A photograph of the DDD Games Netfest, Amsterdam, 1998.  From the book LAN Party: Inside the Multiplayer Revolution by Merrit K, published by Thames Hudson

A photograph of the DDD Games Netfest, Amsterdam, 1998. From the book LAN Party: Inside the Multiplayer Revolution by Merrit K, published by Thames Hudson | Image credit: Erwin de Gier/Thames Hudson


Hours flew by at Big Red. Outside the closed blinds, night was drawing in, but we didn’t notice. We started on Deathmatch and the vibe changed – it was more tense and emotional. That sense of real human competition. After a few hours, we were all developing different styles of play revolving around different weapons. We’d all played two- and even four-player local multiplayer games on home computers and consoles before, but this was something new – competing in first-person in a 3D space, with a range of weapons and an architecturally complex environment – it required new skills, new conventions – a new language almost. It felt like a whole new universe opening up. And the fact that a LAN was the easiest way to play Doom as a multiplayer game, meant that gamers had to get out and meet.

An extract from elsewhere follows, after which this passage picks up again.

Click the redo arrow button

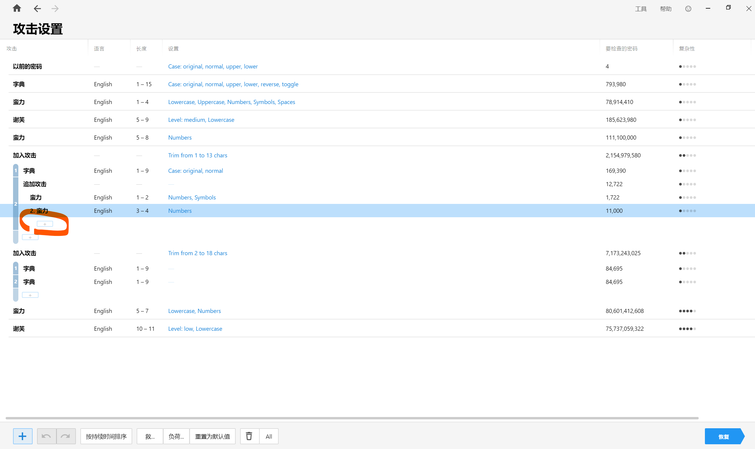65,436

Doom didn’t invent the LAN party concept, but it gave it a big kick up the router ensuring that it ruled the competitive gaming scene in the late-90s and early 2000s, As Taylor recalls, « We had this really compelling multiplayer format that forced you to come together in a LAN party. Well, there’s your social network! You’re coming together, forming the party, now you’re socialising. and that concretes the bond. tIt wasn’t everybody that was doing this multiplayer stuff, but God damn, it was a stunning amount of people. And so we were really knitting together these communities. »

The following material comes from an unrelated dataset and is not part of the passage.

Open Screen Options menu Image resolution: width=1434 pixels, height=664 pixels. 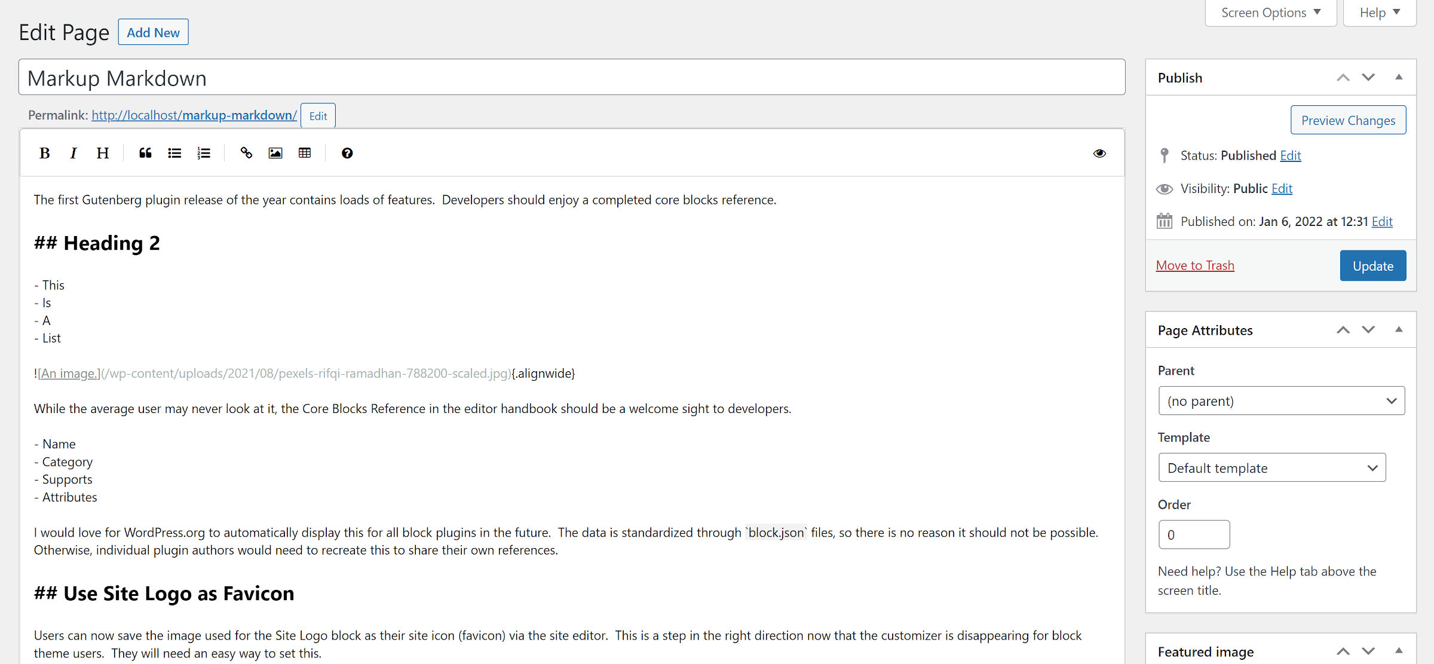point(1270,12)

That was it, I think. That was what it felt like – that we were at the very start of this new global community of game players. Playing Doom over a LAN was happening to me at the same time as I was discovering Usenet and online forums. Later, the Dwango service made it possible to play Doom over the internet (well, kind of, it was a long distance dial-up service.), and this expanded the experience even further.


A year later, our own 3D war game, Tank Commander was deep into development when Paul Ransom signed a deal to support the new CyberMaxx VR headset. They sent us a sample and it was decided that some idiot in the office had to test it out – that idiot was me. Tank Commander wasn’t quite ready, but Doom was one of the headset’s launch titles so I tried that. The Cybermaxx was an enormous and uncomfortable headset and its two eyepieces seemed to poke right into your skull. Also, it was doing VR in 505×230 resolution with significant lag. But still, there was Doom once again, showing everyone the future – at least that’s what I was thinking 20 minutes later while vomiting profusely into the office toilet.


I feel kind of sorry for the generations of gamers beneath me, who have had broadband all their lives. They will never know the wonder of stepping into a hellish space station and seeing their friends in there too, and this being something totally new and arcane and wondrous. When I finally left the office very late that night, I felt differently about games and what they could do. I felt that, in some small way, I had to be a part of it. Thirty years later, I still am, and so is Doom.